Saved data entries

◇ ◇ ◇ ◇ ◇ ◇ ◇

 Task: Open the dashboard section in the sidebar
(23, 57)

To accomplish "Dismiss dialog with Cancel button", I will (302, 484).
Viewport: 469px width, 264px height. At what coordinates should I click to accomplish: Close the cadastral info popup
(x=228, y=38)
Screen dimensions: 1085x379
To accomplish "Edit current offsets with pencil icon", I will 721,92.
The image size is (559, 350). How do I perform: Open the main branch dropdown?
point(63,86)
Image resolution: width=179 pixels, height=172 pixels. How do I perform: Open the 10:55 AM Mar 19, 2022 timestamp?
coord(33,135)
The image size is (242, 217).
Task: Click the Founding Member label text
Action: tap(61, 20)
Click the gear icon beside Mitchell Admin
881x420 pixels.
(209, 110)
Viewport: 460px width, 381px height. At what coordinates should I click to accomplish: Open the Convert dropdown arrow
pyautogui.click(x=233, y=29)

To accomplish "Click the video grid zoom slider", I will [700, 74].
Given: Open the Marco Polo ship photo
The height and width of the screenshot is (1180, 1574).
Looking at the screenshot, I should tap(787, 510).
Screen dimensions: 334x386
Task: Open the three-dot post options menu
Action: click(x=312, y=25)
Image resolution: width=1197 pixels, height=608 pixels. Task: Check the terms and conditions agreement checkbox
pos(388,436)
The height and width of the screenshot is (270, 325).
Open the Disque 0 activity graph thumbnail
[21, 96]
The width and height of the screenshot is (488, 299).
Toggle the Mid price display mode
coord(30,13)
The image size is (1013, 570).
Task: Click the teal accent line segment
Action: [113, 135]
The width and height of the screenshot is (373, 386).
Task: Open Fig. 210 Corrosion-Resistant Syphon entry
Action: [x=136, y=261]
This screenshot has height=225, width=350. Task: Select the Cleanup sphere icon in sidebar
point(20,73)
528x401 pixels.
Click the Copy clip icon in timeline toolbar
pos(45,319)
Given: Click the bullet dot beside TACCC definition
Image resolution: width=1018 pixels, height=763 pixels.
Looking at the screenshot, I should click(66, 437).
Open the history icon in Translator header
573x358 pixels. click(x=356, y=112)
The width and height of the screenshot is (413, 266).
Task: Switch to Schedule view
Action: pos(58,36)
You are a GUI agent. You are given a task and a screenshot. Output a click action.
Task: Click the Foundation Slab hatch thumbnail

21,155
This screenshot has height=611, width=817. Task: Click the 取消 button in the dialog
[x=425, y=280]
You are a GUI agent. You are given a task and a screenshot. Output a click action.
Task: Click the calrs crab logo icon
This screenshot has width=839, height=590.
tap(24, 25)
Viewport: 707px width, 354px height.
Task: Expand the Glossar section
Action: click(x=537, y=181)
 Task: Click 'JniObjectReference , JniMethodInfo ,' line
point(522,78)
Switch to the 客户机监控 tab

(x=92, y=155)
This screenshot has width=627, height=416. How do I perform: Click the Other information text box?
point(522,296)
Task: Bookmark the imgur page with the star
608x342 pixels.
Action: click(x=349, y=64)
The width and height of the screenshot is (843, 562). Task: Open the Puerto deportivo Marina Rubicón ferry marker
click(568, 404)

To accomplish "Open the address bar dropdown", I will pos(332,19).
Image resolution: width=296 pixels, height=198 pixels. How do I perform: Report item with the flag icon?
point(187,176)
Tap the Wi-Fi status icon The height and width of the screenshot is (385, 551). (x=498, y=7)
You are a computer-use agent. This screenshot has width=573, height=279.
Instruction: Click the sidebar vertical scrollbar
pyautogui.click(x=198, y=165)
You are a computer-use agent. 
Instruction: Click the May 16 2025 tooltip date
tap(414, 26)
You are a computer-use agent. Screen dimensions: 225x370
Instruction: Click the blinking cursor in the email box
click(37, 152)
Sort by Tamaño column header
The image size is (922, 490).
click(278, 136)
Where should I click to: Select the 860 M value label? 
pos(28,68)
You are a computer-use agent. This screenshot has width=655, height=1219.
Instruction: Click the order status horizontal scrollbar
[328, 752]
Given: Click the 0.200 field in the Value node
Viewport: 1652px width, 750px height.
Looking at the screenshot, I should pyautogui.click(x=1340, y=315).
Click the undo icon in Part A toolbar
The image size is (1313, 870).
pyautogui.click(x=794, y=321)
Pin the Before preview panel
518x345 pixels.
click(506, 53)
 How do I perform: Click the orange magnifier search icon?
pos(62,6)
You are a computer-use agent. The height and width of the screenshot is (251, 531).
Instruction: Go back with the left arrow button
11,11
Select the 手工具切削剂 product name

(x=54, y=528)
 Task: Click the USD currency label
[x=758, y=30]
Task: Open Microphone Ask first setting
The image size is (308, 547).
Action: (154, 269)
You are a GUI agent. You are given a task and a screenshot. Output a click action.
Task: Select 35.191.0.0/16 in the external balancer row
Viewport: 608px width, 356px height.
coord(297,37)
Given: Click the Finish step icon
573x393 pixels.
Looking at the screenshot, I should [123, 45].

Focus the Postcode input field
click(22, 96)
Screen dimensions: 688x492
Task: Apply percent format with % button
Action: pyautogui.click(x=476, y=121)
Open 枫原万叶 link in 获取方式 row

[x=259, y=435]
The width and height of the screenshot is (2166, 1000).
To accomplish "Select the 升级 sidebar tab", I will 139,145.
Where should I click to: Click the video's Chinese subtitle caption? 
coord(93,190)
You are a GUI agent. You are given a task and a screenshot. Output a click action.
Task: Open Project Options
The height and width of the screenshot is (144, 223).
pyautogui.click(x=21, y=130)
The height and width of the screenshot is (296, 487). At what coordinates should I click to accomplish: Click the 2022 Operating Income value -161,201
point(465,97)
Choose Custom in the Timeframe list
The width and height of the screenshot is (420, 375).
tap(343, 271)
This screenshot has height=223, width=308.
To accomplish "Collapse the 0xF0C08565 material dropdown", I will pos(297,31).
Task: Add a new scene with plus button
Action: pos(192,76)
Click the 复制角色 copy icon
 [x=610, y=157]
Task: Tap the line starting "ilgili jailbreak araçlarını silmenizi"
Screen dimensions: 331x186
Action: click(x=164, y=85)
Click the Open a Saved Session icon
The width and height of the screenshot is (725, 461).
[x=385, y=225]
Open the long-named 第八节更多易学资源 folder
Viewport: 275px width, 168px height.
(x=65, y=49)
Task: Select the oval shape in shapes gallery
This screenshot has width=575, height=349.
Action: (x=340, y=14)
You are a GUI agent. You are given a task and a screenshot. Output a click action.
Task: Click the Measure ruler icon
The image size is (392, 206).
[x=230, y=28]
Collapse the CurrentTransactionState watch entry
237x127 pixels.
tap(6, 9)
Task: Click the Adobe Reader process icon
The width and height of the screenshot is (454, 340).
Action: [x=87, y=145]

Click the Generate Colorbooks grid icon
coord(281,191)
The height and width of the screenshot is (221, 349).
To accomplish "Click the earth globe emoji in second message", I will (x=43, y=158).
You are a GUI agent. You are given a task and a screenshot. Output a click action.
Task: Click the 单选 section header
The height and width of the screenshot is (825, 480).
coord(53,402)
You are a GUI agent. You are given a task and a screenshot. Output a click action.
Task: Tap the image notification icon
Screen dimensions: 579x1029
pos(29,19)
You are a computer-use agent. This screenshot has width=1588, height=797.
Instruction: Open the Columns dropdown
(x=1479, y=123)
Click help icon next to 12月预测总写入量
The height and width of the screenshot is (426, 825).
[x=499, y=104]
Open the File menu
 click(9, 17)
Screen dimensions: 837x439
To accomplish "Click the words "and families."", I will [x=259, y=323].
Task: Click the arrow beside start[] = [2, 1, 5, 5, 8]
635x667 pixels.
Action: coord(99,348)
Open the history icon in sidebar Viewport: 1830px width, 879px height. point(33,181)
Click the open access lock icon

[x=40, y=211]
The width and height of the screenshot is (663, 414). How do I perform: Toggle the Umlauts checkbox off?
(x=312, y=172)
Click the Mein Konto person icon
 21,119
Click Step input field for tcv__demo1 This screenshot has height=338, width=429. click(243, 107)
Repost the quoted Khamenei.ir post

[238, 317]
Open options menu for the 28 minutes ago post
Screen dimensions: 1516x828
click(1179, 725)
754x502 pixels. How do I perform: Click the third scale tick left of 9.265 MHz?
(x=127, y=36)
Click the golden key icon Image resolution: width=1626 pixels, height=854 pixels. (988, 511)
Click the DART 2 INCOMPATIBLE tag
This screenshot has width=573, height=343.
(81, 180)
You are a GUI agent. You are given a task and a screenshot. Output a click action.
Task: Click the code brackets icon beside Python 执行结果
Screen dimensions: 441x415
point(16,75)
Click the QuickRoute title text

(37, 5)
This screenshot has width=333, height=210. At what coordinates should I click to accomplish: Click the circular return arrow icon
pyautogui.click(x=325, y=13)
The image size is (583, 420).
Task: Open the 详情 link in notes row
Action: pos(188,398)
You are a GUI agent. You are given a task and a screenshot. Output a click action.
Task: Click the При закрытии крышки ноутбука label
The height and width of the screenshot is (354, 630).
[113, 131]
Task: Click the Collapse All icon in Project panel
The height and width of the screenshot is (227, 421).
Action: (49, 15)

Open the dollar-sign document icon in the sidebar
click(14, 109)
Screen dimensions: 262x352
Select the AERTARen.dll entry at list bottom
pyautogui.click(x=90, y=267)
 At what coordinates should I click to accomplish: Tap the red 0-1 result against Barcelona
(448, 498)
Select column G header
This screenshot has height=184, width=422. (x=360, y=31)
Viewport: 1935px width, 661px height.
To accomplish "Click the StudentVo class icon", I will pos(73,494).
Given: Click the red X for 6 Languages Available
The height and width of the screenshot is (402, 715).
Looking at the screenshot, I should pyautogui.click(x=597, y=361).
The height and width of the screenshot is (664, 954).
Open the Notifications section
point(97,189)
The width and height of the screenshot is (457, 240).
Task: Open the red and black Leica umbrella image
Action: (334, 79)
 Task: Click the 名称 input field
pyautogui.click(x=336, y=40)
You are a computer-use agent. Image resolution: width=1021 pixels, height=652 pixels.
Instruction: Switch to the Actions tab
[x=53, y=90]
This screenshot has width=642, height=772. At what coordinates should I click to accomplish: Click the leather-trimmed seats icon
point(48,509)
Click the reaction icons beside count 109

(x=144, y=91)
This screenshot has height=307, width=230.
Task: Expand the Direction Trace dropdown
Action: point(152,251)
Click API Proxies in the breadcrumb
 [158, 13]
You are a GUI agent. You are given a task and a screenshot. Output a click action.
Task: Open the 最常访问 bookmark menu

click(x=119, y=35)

◇ ◇ ◇ ◇ ◇ ◇ ◇

Work order. Restate word for word only the lines running from the beginning of the data to the line holding "Screen dimensions: 1085x379", both included.

Expected answer.
 Task: Open the dashboard section in the sidebar
(23, 57)

To accomplish "Dismiss dialog with Cancel button", I will (302, 484).
Viewport: 469px width, 264px height. At what coordinates should I click to accomplish: Close the cadastral info popup
(x=228, y=38)
Screen dimensions: 1085x379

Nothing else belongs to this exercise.